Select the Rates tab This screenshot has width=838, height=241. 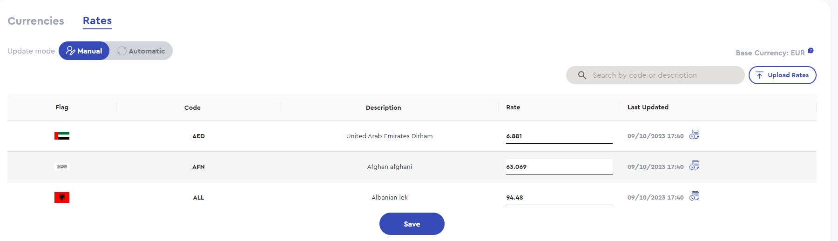click(x=97, y=21)
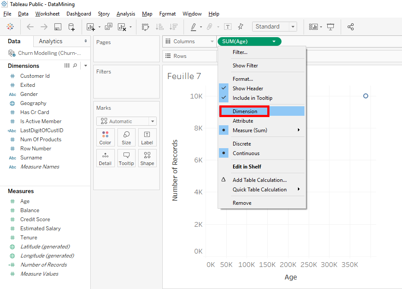Disable Include in Tooltip option
This screenshot has width=402, height=289.
[253, 98]
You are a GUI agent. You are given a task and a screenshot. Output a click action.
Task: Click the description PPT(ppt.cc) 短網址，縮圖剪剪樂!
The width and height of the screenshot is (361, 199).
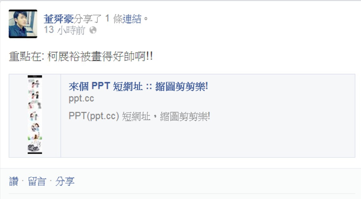[x=139, y=116]
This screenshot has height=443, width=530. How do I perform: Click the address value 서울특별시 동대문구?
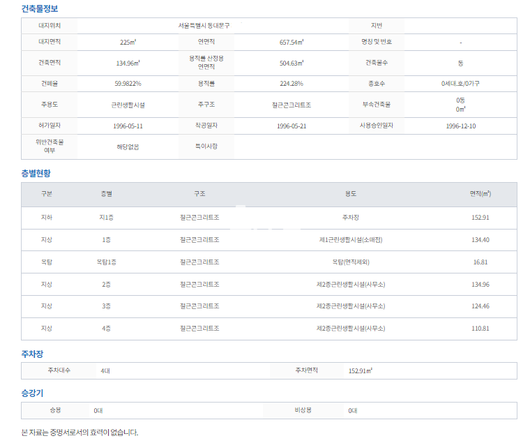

* **Required action**
Only the lines from the one containing "You are a GUI" through the end of the listing should be output, word for word and inclusive; keep pictures out.

* **Reply to the exercise**
You are a GUI agent. You are given a task and a screenshot. Output a click action.
Task: Click the description PPT(ppt.cc) 短網址，縮圖剪剪樂!
The width and height of the screenshot is (361, 199).
[x=139, y=116]
This screenshot has height=443, width=530. How do I perform: Click the address value 서울특별시 동대문구?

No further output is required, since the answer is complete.